──────── TEXT TO READ ────────

III. A Brief Overview of AARNet
www.aarnet.edu.au

_____________________________________________________________________________________________________________

IV. Introduction to Jupyter Notebooks - Workshop Overview

This workshop will introduce you to Jupyter Notebooks. You will learn what they are, what they do and why you might like to use them. It is an introductory set of lessons for those who are brand new, have little or no knowledge of coding and computational methods in research. By the end of the workshop you will have a good understanding of what notebooks can do, how to open one up, perform some basic tasks and save it for later. If you are really into it, you will also be able to continue to experiment after the workshop by using other people's notebooks as springboards for your own adventures!

EPISODE 1 - 90 mins
Introduction and jargon-busting
What do Jupyter Notebooks do?
Why use Jupyter Notebooks?
How do Jupyter Notebooks work?
How to open a Jupyter Notebook - hands on 10
Introduction to Markdown - hands on 15

30 MIN BREAK

EPISODE 2 - 90 mins
Working in Jupyter Notebooks in R - hands on 30
Working in Jupyter Notebooks in Python - hands on 30
Using Jupyter Notebooks in the cloud 
How to choose the right notebook for you
Wrapping up

_____________________________________________________________________________________________________________

V. Introduction to Jupyter Notebooks - Episode 1A - 15 mins

Introduction

Computational notebooks have been around since the late 1980s. Essentially a notebook is an advanced word processor. Also known as a notebook interface, the concept is that it is a virtual notebook environment used for literate programming. 
'Literate programming' pairs the functionality of word processing software with both the shell and kernel of that notebook's programming language.
Notebooks are documents that contain both code and rich text elements, such as links, equations and different ways of visualising data via graphs, tables and figures. 
Because of the mix of code and text, notebooks are an ideal place to bring together results and an analysis description. 
Notebooks are really smart documents - they can be executed to perform the data analysis in real time.

Jupyter Notebooks

Jupyter is named after three computer programming languages - Julia, Python and R. 
It is a free, open-source, interactive web tool which researchers use so they can combine software code, computational output, explanatory text and multimedia resources in a single document.
Jupyter has exploded in popularity over the past couple of years and now supports more languages and is being used by more and more people from different disciplines.

Jargon Busting

This exercise is an opportunity to begin to ask questions and to get a firmer grasp on the concepts around data, code or software development in libraries.

Activity

In pairs, talk about the language used in the introductions. Are you familiar with these terms? What are the words that trip you up? Think of a way to remember what that word means in this context that might help others understand it better. How could you re-write some of the introductory text above to make it easier to understand? 

Add your definitions to some of the terms we'll be using in today's workshop here, and remember to keep adding them as we go. This will be a useful resource for us all later!

Computational notebook 
Literate programming
Code
Rich text
Open-source
Computational output
Documentation
Code
Cell
Kernel
Markdown
Command line
Vector
Array 
_____________________________________________________________________________________________________________

V. Introduction to Jupyter Notebooks - Episode 1B - 10 mins

What do Jupyter Notebooks do?

Jupyter Notebooks offer a hybrid environment in which you can perform computational tasks while also using text to annotate or describe what you and your code blocks are doing. It's a like a mix between the command line and a word processor.
What can Jupyter Notebooks do?

──────── STORED ROWS ────────

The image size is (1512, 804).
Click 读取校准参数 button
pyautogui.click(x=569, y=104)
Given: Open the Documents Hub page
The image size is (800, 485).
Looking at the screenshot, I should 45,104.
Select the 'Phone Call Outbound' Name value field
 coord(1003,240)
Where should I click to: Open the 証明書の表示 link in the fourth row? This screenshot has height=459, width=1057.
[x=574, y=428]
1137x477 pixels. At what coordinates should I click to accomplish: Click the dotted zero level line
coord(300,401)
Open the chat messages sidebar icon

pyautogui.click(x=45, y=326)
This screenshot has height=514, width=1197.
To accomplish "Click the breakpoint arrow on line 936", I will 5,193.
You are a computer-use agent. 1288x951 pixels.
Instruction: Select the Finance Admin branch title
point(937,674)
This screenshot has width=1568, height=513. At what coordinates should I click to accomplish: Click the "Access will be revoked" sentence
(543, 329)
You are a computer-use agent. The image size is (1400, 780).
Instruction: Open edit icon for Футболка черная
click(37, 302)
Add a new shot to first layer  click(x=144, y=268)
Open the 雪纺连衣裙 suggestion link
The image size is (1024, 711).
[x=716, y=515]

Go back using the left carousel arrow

────────

* [TASK GOAL]: Continue the Jupyter Notebooks workshop notes from the point where they end.

* [WRITTEN RESPONSE]:
“The Jupyter Notebook is an open-source web application that allows you to create and share documents that contain live code, equations, visualizations and explanatory text. Uses include: data cleaning and transformation, numerical simulation, statistical modeling, machine learning and much more.” –description from Project Jupyter

Data cleaning

Data cleaning is about finding and correcting (or removing) inaccuracies from a dataset, a table, or a database. The process involves identifying incomplete, incorrect, inaccurate or irrelevant parts of the data and then replacing, modifying, or deleting them.
In Jupyter Notebooks you can preview and analyse a limited number of columns and rows of data at a time, so you can see if there are blanks or repeated errors or inaccuracies. In addition, working directly with a large dataset without having to download it can save a lot of time.

Data transformation

Data transformation is the process of converting data values from one source format or structure to another so they become consistent or intelligible to a target structure or system. A typical scenario where information needs to be shared involves the extraction of the data from the source application or data custodian, the transformation of that data into another format, and finally loading the transformed data into the target location.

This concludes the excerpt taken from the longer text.